* **Passage provided**:

Di Porto began selling religious souvenirs in front of St. Peter's Basilica at the age of 19. Following in the footsteps of his father and his grandfather, he has been peddling crucifixes, medallions, postcards of the Pope and an assortment of other papal souvenirs in front of St. Peter's Basilica for the past 20 years. He is a sturdy man whose lined and deeply tanned face shows the signs of all the hours he has spent outdoors carrying his tray of keepsakes, working seven days a week, all year round, he says.
Just down the street, Agesilao Di Veroli, 44, has also been selling rosaries and papal key chains alongside plastic models of the colosseum at his souvenir stall for the last 20 years. Like Di Porto, Di Veroli also learned the trade from his grandfather. As a young boy he couldn't wait until he was old enough to manage his own bancarella, his own stand, he says.
Di Veroli is one of approximately 105 vendors, all of whom are licensed to sell souvenirs at stands in front of Rome's most important monuments - and all of whom, except for one, are Jewish. Other ambulant vendors, like Di Porto, carry trays of trinkets but are not licensed to set up stalls. All of these vendors, too, except for one, are Jewish. Like other Italian Jews, some of the vendors are observant, though many are not. Most passersby and many Italians would never know that Di Veroli is Jewish and many would likely assume that he, like the majority of Italians, is a Catholic.
"All the vendors know one another. We come from the same community. We have grown up together and we help one another out with the business," says Di Veroli. Nearly half of Italy's 30,000 Jews live in Rome but, despite its size, the community is extremely cohesive. Many of the vendors are related. Like their fellow Roman Jews, the souvenir vendors see one another at synagogue, at weddings and Jewish community events. Their children attend the same schools and their families live in the same neighborhoods.
Since the death of John Paul II and the election of Pope Benedict XIV last May, little has changed on the streets outside the Vatican. Some of the images of Karol Wojtyla have been replaced by Joseph Ratzinger, although Di Porto says most of the pilgrims and tourists still request pictures of the recently deceased Polish pontiff.

* **Goal A**:
Answer the following questions using the passage on the souvenir vendors outside the Vatican.
(i) At what age did Di Porto begin selling religious souvenirs in front of St. Peter's Basilica?
(ii) Approximately how many vendors are licensed to sell souvenirs at stands in front of Rome's most important monuments?
(iii) How many Jews live in Italy, according to the passage?
* **Goal B**: From the passage on the souvenir vendors outside the Vatican, write out everything from "Since the death" down to "deceased Polish pontiff.".

[Pointing records for screenshots and web pages]

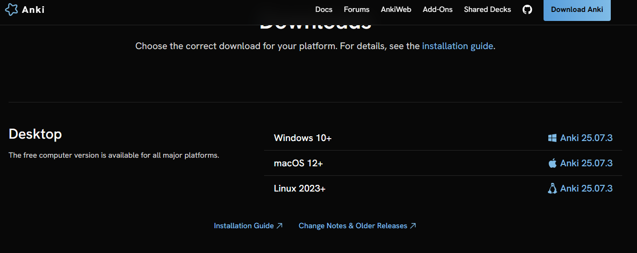Open the Docs menu item

324,10
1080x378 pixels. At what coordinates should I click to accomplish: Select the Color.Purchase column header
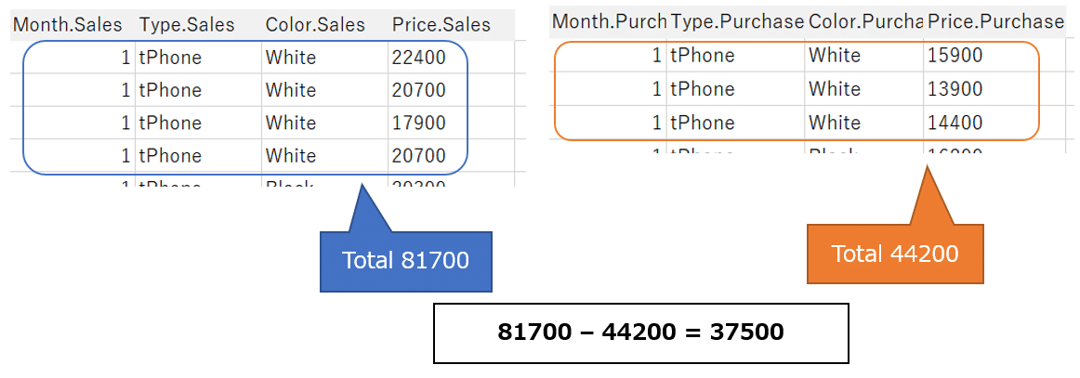coord(863,21)
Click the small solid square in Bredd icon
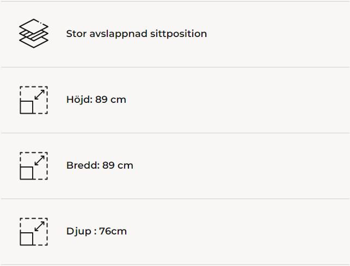The height and width of the screenshot is (266, 350). [x=27, y=173]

* **Complete response A**:
(i) At the age of 19.
(ii) Approximately 105.
(iii) 30,000.

* **Complete response B**:
Since the death of John Paul II and the election of Pope Benedict XIV last May, little has changed on the streets outside the Vatican. Some of the images of Karol Wojtyla have been replaced by Joseph Ratzinger, although Di Porto says most of the pilgrims and tourists still request pictures of the recently deceased Polish pontiff.